_Provided records_.

______________________________

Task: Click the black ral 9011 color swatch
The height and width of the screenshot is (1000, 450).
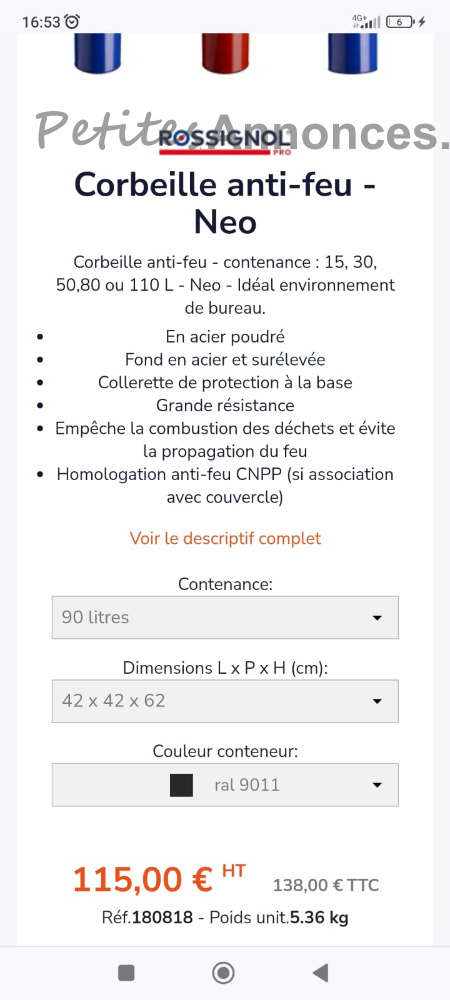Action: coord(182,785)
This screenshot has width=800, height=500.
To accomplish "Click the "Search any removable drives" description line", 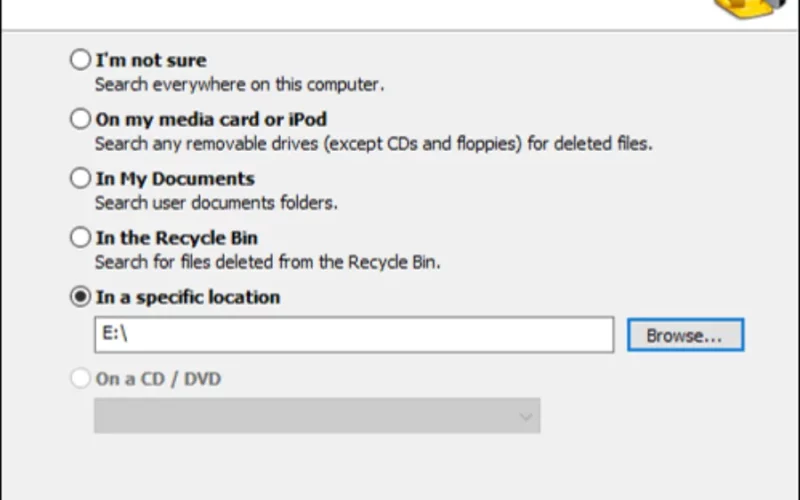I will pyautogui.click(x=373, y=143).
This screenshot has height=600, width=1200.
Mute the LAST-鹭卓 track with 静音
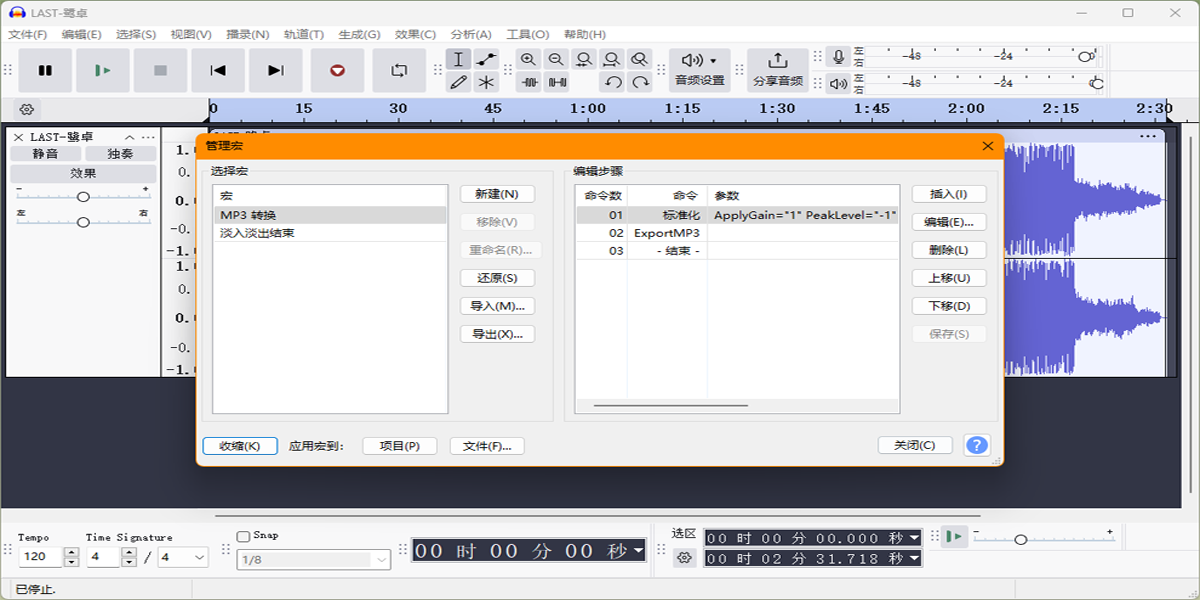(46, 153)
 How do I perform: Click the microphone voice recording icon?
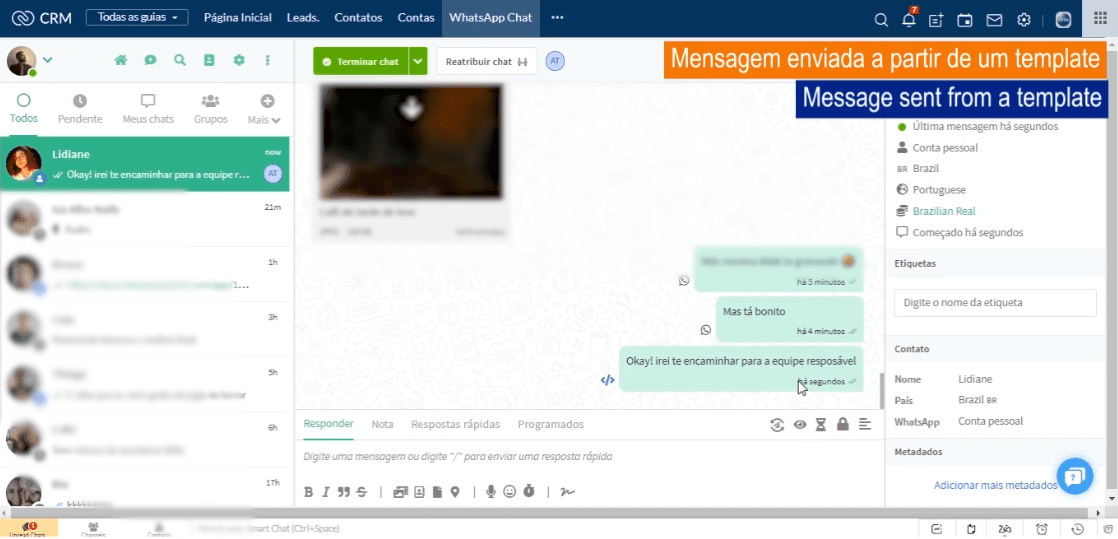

______________________________

_Task details_. Copy out all lines from the material above that contain the string "This".

_Response to the task_.
This screenshot has width=800, height=500.
This screenshot has height=600, width=1200.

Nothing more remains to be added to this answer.